Material provided →
○ ○ ○ ○

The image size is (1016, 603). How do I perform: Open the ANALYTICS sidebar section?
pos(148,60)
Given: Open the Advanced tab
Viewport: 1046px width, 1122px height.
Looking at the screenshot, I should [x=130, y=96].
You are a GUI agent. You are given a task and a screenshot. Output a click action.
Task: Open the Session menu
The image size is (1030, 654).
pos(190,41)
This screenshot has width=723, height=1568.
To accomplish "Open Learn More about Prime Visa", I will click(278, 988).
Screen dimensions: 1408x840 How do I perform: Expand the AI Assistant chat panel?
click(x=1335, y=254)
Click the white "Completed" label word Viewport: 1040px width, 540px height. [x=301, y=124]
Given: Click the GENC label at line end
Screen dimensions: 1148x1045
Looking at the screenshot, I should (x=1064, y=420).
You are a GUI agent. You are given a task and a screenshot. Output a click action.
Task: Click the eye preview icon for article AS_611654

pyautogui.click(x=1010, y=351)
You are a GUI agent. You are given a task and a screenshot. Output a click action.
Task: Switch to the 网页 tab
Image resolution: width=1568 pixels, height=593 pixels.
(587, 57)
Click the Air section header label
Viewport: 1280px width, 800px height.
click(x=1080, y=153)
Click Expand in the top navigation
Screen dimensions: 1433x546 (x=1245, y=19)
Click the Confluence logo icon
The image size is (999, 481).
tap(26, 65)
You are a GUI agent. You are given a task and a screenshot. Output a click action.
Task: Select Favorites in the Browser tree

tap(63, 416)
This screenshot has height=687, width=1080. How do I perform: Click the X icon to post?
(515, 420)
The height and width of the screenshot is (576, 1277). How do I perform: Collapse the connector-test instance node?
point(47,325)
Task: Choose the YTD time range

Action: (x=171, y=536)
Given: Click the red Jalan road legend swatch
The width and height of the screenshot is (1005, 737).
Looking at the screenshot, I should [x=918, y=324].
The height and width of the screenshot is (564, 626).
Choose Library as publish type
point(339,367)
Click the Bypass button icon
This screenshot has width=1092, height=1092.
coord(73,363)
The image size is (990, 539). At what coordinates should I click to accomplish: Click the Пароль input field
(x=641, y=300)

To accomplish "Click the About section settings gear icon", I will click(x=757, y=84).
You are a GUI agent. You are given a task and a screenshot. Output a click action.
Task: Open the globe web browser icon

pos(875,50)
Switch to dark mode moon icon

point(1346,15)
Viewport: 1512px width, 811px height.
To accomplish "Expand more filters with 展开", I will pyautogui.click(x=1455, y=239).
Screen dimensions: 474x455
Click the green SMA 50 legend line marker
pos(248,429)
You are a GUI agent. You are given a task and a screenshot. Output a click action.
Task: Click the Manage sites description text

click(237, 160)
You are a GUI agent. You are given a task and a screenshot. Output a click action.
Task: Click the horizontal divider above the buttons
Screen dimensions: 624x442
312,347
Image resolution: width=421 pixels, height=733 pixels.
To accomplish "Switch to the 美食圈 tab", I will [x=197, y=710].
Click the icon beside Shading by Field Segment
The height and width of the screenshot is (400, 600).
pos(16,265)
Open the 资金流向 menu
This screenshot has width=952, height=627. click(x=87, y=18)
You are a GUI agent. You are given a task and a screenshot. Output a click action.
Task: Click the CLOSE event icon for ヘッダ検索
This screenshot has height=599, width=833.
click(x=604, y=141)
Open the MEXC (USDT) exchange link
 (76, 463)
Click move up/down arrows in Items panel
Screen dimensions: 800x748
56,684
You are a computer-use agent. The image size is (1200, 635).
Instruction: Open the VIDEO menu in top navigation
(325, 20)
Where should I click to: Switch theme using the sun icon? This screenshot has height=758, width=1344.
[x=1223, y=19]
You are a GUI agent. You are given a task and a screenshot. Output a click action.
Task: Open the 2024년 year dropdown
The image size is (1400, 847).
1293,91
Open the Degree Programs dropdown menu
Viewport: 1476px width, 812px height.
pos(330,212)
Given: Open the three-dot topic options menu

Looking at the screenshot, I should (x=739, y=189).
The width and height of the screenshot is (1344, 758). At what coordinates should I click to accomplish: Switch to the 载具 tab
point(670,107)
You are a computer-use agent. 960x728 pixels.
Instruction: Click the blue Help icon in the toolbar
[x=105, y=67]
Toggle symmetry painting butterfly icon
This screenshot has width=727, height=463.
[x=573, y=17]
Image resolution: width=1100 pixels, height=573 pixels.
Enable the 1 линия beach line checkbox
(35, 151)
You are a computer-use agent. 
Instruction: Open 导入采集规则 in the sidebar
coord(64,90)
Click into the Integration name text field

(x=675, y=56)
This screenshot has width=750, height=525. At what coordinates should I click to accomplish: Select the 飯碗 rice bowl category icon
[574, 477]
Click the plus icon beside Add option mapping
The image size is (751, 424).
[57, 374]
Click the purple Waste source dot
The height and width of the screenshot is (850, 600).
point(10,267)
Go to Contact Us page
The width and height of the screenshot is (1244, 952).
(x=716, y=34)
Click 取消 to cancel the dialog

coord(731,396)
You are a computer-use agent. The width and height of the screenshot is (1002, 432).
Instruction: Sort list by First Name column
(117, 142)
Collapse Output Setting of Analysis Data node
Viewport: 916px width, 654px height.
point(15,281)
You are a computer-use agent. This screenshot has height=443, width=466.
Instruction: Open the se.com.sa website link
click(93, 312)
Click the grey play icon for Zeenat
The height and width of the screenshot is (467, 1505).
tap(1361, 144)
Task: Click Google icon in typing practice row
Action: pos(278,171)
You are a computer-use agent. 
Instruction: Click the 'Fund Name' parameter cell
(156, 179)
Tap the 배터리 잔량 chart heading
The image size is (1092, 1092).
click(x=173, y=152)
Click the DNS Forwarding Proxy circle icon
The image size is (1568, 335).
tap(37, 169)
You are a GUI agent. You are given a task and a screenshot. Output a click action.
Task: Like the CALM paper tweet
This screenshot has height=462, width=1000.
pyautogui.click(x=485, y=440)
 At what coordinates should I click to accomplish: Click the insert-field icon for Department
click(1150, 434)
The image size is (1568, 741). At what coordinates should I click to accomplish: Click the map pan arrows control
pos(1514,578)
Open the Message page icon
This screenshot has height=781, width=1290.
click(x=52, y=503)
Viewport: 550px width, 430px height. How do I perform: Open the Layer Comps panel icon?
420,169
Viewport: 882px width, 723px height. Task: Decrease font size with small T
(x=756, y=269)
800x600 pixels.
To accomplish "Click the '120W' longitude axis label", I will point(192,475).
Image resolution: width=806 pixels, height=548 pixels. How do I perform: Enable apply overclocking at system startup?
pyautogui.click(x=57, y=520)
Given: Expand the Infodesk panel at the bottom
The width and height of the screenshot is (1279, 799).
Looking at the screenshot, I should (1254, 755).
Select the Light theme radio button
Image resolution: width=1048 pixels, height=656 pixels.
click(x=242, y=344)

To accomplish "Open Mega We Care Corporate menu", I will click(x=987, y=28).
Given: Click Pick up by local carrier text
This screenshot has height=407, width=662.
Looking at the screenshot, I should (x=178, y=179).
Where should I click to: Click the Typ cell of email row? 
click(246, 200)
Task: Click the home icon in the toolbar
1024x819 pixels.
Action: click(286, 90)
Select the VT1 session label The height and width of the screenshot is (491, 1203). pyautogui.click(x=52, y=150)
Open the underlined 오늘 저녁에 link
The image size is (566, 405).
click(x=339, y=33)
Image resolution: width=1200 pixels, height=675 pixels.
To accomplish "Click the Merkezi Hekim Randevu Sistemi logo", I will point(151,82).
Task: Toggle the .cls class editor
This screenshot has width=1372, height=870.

○ ○ ○ ○

Instructions for the task →
Retype the records above in full. Every word should match.

Task solution →
The image size is (1016, 603). How do I perform: Open the ANALYTICS sidebar section?
pos(148,60)
Given: Open the Advanced tab
Viewport: 1046px width, 1122px height.
Looking at the screenshot, I should [x=130, y=96].
You are a GUI agent. You are given a task and a screenshot. Output a click action.
Task: Open the Session menu
The image size is (1030, 654).
pos(190,41)
This screenshot has width=723, height=1568.
To accomplish "Open Learn More about Prime Visa", I will click(278, 988).
Screen dimensions: 1408x840 How do I perform: Expand the AI Assistant chat panel?
click(x=1335, y=254)
Click the white "Completed" label word Viewport: 1040px width, 540px height. [x=301, y=124]
Given: Click the GENC label at line end
Screen dimensions: 1148x1045
Looking at the screenshot, I should (x=1064, y=420).
You are a GUI agent. You are given a task and a screenshot. Output a click action.
Task: Click the eye preview icon for article AS_611654

pyautogui.click(x=1010, y=351)
You are a GUI agent. You are given a task and a screenshot. Output a click action.
Task: Switch to the 网页 tab
Image resolution: width=1568 pixels, height=593 pixels.
(587, 57)
Click the Air section header label
Viewport: 1280px width, 800px height.
click(x=1080, y=153)
Click Expand in the top navigation
Screen dimensions: 1433x546 (x=1245, y=19)
Click the Confluence logo icon
The image size is (999, 481).
tap(26, 65)
You are a GUI agent. You are given a task and a screenshot. Output a click action.
Task: Select Favorites in the Browser tree

tap(63, 416)
This screenshot has height=687, width=1080. How do I perform: Click the X icon to post?
(515, 420)
The height and width of the screenshot is (576, 1277). How do I perform: Collapse the connector-test instance node?
point(47,325)
Task: Choose the YTD time range

Action: (x=171, y=536)
Given: Click the red Jalan road legend swatch
The width and height of the screenshot is (1005, 737).
Looking at the screenshot, I should [x=918, y=324].
The height and width of the screenshot is (564, 626).
Choose Library as publish type
point(339,367)
Click the Bypass button icon
This screenshot has width=1092, height=1092.
coord(73,363)
The image size is (990, 539). At what coordinates should I click to accomplish: Click the Пароль input field
(x=641, y=300)

To accomplish "Click the About section settings gear icon", I will click(x=757, y=84).
You are a GUI agent. You are given a task and a screenshot. Output a click action.
Task: Open the globe web browser icon

pos(875,50)
Switch to dark mode moon icon

point(1346,15)
Viewport: 1512px width, 811px height.
To accomplish "Expand more filters with 展开", I will pyautogui.click(x=1455, y=239).
Screen dimensions: 474x455
Click the green SMA 50 legend line marker
pos(248,429)
You are a GUI agent. You are given a task and a screenshot. Output a click action.
Task: Click the Manage sites description text

click(237, 160)
You are a GUI agent. You are given a task and a screenshot. Output a click action.
Task: Click the horizontal divider above the buttons
Screen dimensions: 624x442
312,347
Image resolution: width=421 pixels, height=733 pixels.
To accomplish "Switch to the 美食圈 tab", I will [x=197, y=710].
Click the icon beside Shading by Field Segment
The height and width of the screenshot is (400, 600).
pos(16,265)
Open the 资金流向 menu
This screenshot has width=952, height=627. click(x=87, y=18)
You are a GUI agent. You are given a task and a screenshot. Output a click action.
Task: Click the CLOSE event icon for ヘッダ検索
This screenshot has height=599, width=833.
click(x=604, y=141)
Open the MEXC (USDT) exchange link
 (76, 463)
Click move up/down arrows in Items panel
Screen dimensions: 800x748
56,684
You are a computer-use agent. The image size is (1200, 635).
Instruction: Open the VIDEO menu in top navigation
(325, 20)
Where should I click to: Switch theme using the sun icon? This screenshot has height=758, width=1344.
[x=1223, y=19]
You are a GUI agent. You are given a task and a screenshot. Output a click action.
Task: Open the 2024년 year dropdown
The image size is (1400, 847).
1293,91
Open the Degree Programs dropdown menu
Viewport: 1476px width, 812px height.
pos(330,212)
Given: Open the three-dot topic options menu

Looking at the screenshot, I should (x=739, y=189).
The width and height of the screenshot is (1344, 758). At what coordinates should I click to accomplish: Switch to the 载具 tab
point(670,107)
You are a computer-use agent. 960x728 pixels.
Instruction: Click the blue Help icon in the toolbar
[x=105, y=67]
Toggle symmetry painting butterfly icon
This screenshot has width=727, height=463.
[x=573, y=17]
Image resolution: width=1100 pixels, height=573 pixels.
Enable the 1 линия beach line checkbox
(35, 151)
You are a computer-use agent. 
Instruction: Open 导入采集规则 in the sidebar
coord(64,90)
Click into the Integration name text field

(x=675, y=56)
This screenshot has width=750, height=525. At what coordinates should I click to accomplish: Select the 飯碗 rice bowl category icon
[574, 477]
Click the plus icon beside Add option mapping
The image size is (751, 424).
[57, 374]
Click the purple Waste source dot
The height and width of the screenshot is (850, 600).
point(10,267)
Go to Contact Us page
The width and height of the screenshot is (1244, 952).
(x=716, y=34)
Click 取消 to cancel the dialog

coord(731,396)
You are a computer-use agent. The width and height of the screenshot is (1002, 432).
Instruction: Sort list by First Name column
(117, 142)
Collapse Output Setting of Analysis Data node
Viewport: 916px width, 654px height.
point(15,281)
You are a computer-use agent. This screenshot has height=443, width=466.
Instruction: Open the se.com.sa website link
click(93, 312)
Click the grey play icon for Zeenat
The height and width of the screenshot is (467, 1505).
tap(1361, 144)
Task: Click Google icon in typing practice row
Action: pos(278,171)
You are a computer-use agent. 
Instruction: Click the 'Fund Name' parameter cell
(156, 179)
Tap the 배터리 잔량 chart heading
The image size is (1092, 1092).
click(x=173, y=152)
Click the DNS Forwarding Proxy circle icon
The image size is (1568, 335).
tap(37, 169)
You are a GUI agent. You are given a task and a screenshot. Output a click action.
Task: Like the CALM paper tweet
This screenshot has height=462, width=1000.
pyautogui.click(x=485, y=440)
 At what coordinates should I click to accomplish: Click the insert-field icon for Department
click(1150, 434)
The image size is (1568, 741). At what coordinates should I click to accomplish: Click the map pan arrows control
pos(1514,578)
Open the Message page icon
This screenshot has height=781, width=1290.
click(x=52, y=503)
Viewport: 550px width, 430px height. How do I perform: Open the Layer Comps panel icon?
420,169
Viewport: 882px width, 723px height. Task: Decrease font size with small T
(x=756, y=269)
800x600 pixels.
To accomplish "Click the '120W' longitude axis label", I will point(192,475).
Image resolution: width=806 pixels, height=548 pixels. How do I perform: Enable apply overclocking at system startup?
pyautogui.click(x=57, y=520)
Given: Expand the Infodesk panel at the bottom
The width and height of the screenshot is (1279, 799).
Looking at the screenshot, I should (1254, 755).
Select the Light theme radio button
Image resolution: width=1048 pixels, height=656 pixels.
click(x=242, y=344)

To accomplish "Open Mega We Care Corporate menu", I will click(x=987, y=28).
Given: Click Pick up by local carrier text
This screenshot has height=407, width=662.
Looking at the screenshot, I should (x=178, y=179).
Where should I click to: Click the Typ cell of email row? 
click(246, 200)
Task: Click the home icon in the toolbar
1024x819 pixels.
Action: click(286, 90)
Select the VT1 session label The height and width of the screenshot is (491, 1203). pyautogui.click(x=52, y=150)
Open the underlined 오늘 저녁에 link
The image size is (566, 405).
click(x=339, y=33)
Image resolution: width=1200 pixels, height=675 pixels.
To accomplish "Click the Merkezi Hekim Randevu Sistemi logo", I will point(151,82).
Task: Toggle the .cls class editor
This screenshot has width=1372, height=870.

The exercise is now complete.